Peter with a standard double six set lays 28 dominoes in one direction - what will be the last number on the end on then of the last domino?
Suppose he plays in both directions and discovers that he can use all the dominoes that he has available but Ann announces she hid one from before he started - which one will it be?

I have the answer 6 for the first part but anyone have a clue of the second part because in a pack there is 28 and if she hid one it makes it 29
this makes no sense to me
any one make sense of it?

  • 0
    The hidden one must be removed from the 28; you only have 27 dominoes left.2017-02-25
  • 0
    See my answer here: http://math.stackexchange.com/questions/2129527/domino-probability-problem/2129530#21295302017-02-25
  • 0
    oh that makes more sense2017-02-25
  • 0
    @rhysand You're welcome! And welcome to math.SE! :)2017-02-25

1 Answers 1

0

There is not enough information to give numeric values.

In general, consider the half-dominoes; there are $8$ of each value. Since each match point requires $2$ of the same value, a matched line of dominoes using the full set must inevitably have the same number at both ends, otherwise you would have an odd number of some half-domino value.

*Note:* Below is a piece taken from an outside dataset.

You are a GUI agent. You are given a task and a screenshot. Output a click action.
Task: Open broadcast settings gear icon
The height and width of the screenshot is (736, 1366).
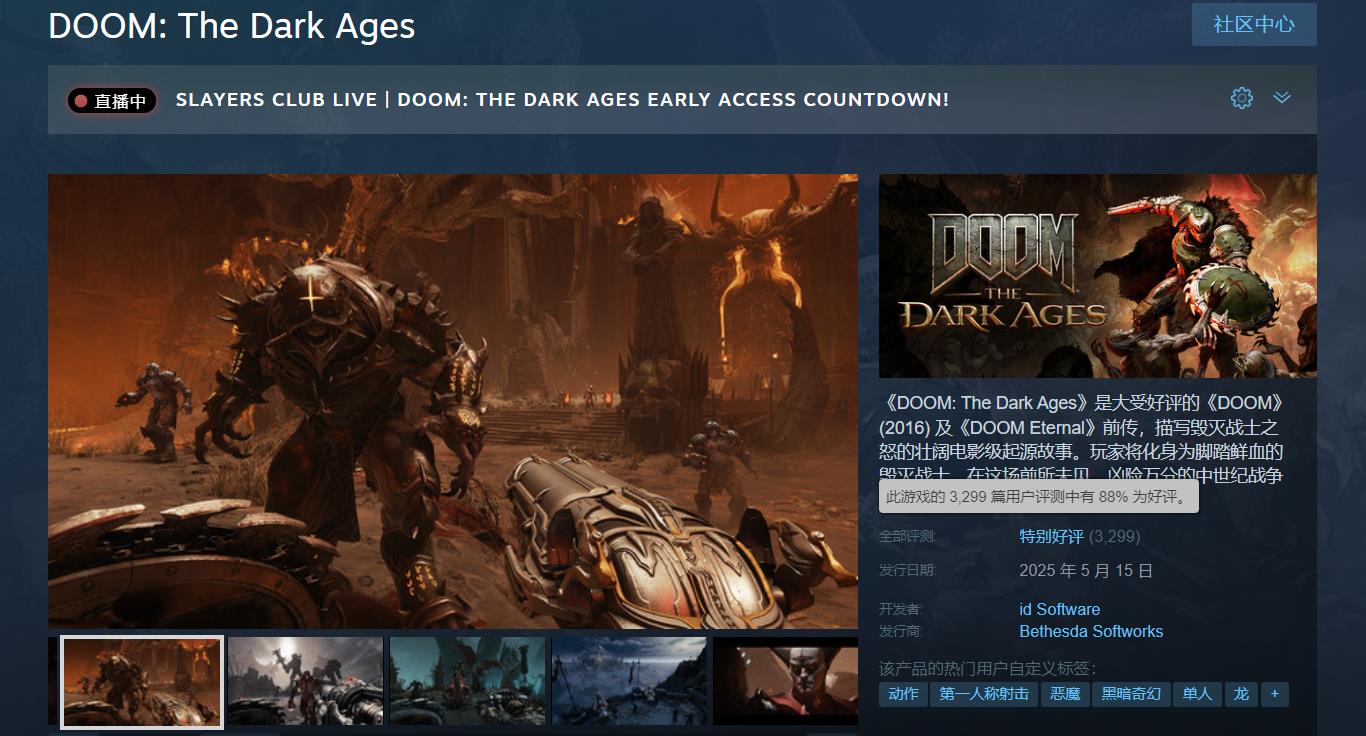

If a piece is removed and a matched line of the remaining dominoes is made, the answer depends on whether the removed piece was a "double" or not. If the removed piece is a "double", the ends of the matched line will be the same value as each other (but not necessarily the same value as the removed piece). If the removed piece was not a "double", the end values of the 27-piece matched line will match the two halves of the removed piece due to the parity argument used before.